This Article is From Mar 21, 2017

German Teens Convicted For Terror Attack On Sikh temple

German Teens Convicted For Terror Attack On Sikh temple

A German court on Tuesday sentenced three teenage boys over a terror attack on a Sikh wedding.

Germany: A German court on Tuesday sentenced three teenage boys to up to seven years in juvenile detention over a terror attack on a wedding at a Sikh prayer hall that badly wounded a Sikh priest.

The three extremists, all 16 at the time, set off a home-made bomb in April last year outside a Sikh community centre where a wedding was taking place, also leaving two others with lesser injuries.

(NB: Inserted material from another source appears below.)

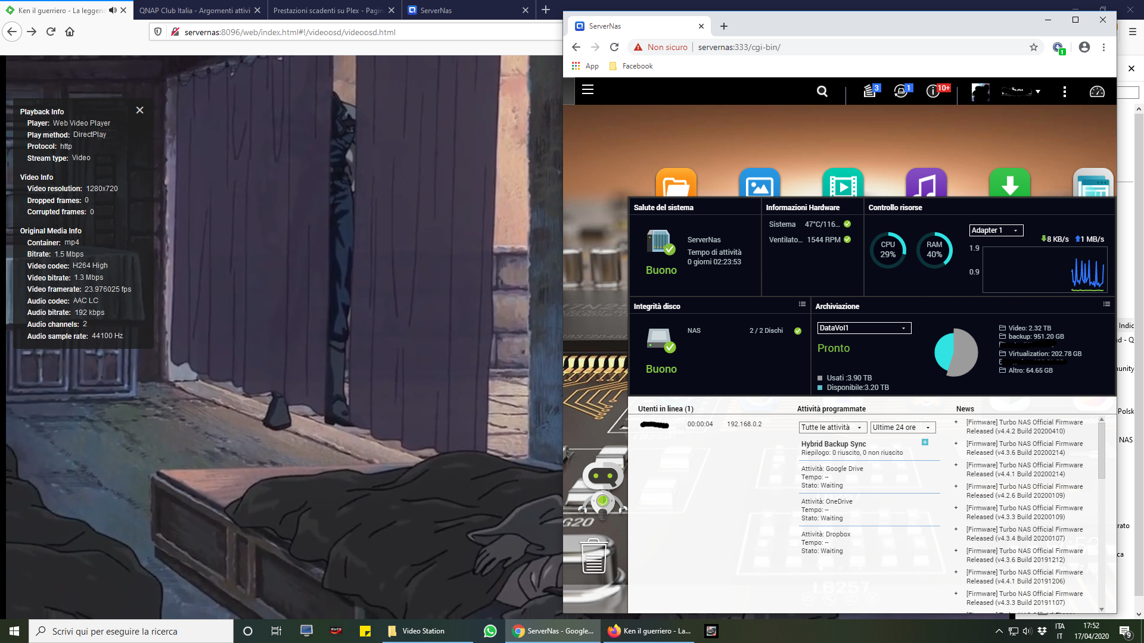This screenshot has height=643, width=1144.
Task: Expand the Hybrid Backup Sync plus toggle
Action: (x=925, y=442)

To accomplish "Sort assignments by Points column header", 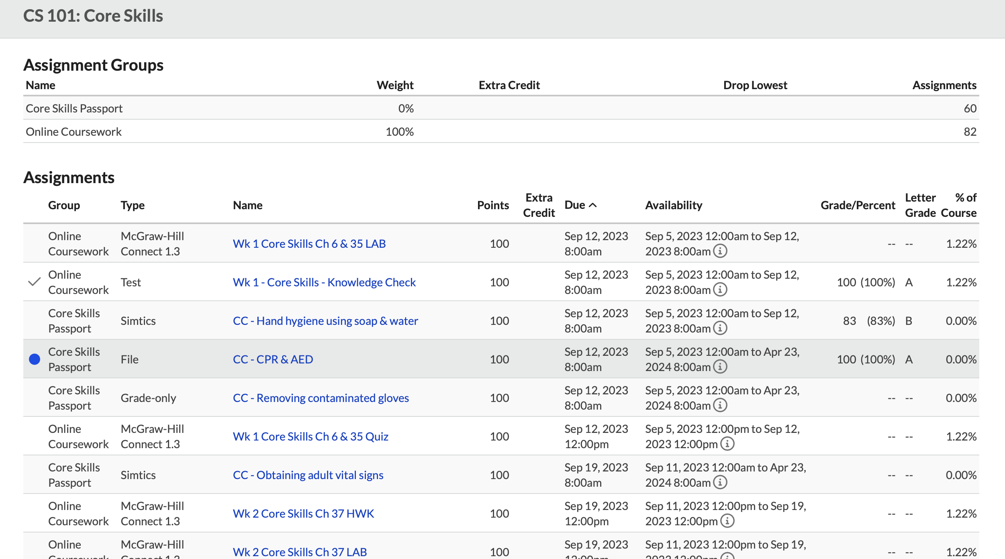I will pyautogui.click(x=492, y=205).
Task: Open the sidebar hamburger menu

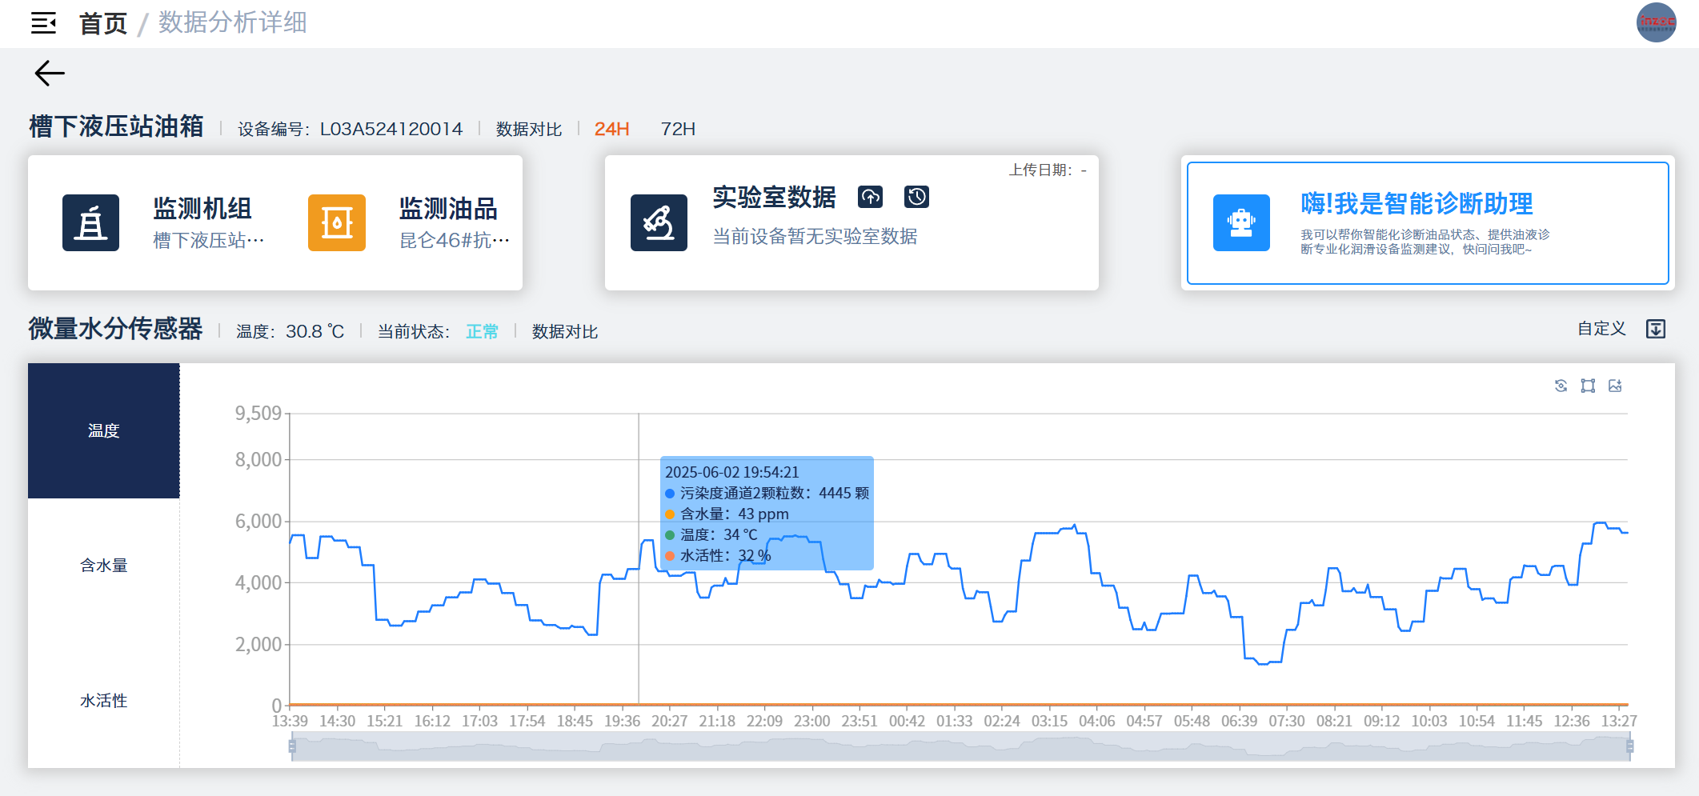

The youths, who were born in Germany, had met on social media after being radicalised by ultra-fundamentalist Salafist Muslims, and got together to commit the attack in the western city of Essen.

Two of them, identified only as T and B because they are minors, were sentenced to seven years and six years and nine months respectively for attempted murder.

The third, identified only as I, was given six years for complicity.

Prosecutors' charge they had sought to kill "non-believers" with a device they had built from a fire extinguisher shell and chemicals ordered from online shopping site, Amazon.

The power of the blast destroyed the door of the Gurdwara and blew out window frames.

A priest was left with a fractured foot bone and has been unable to resume his ministry, said the court.

Two other people suffered superficial cuts.

"The motive of the attack was hatred against other religions. The accused were already radicalised before the act," said the court in a statement.

There were no indications that the attack was linked to the ISIS, it added.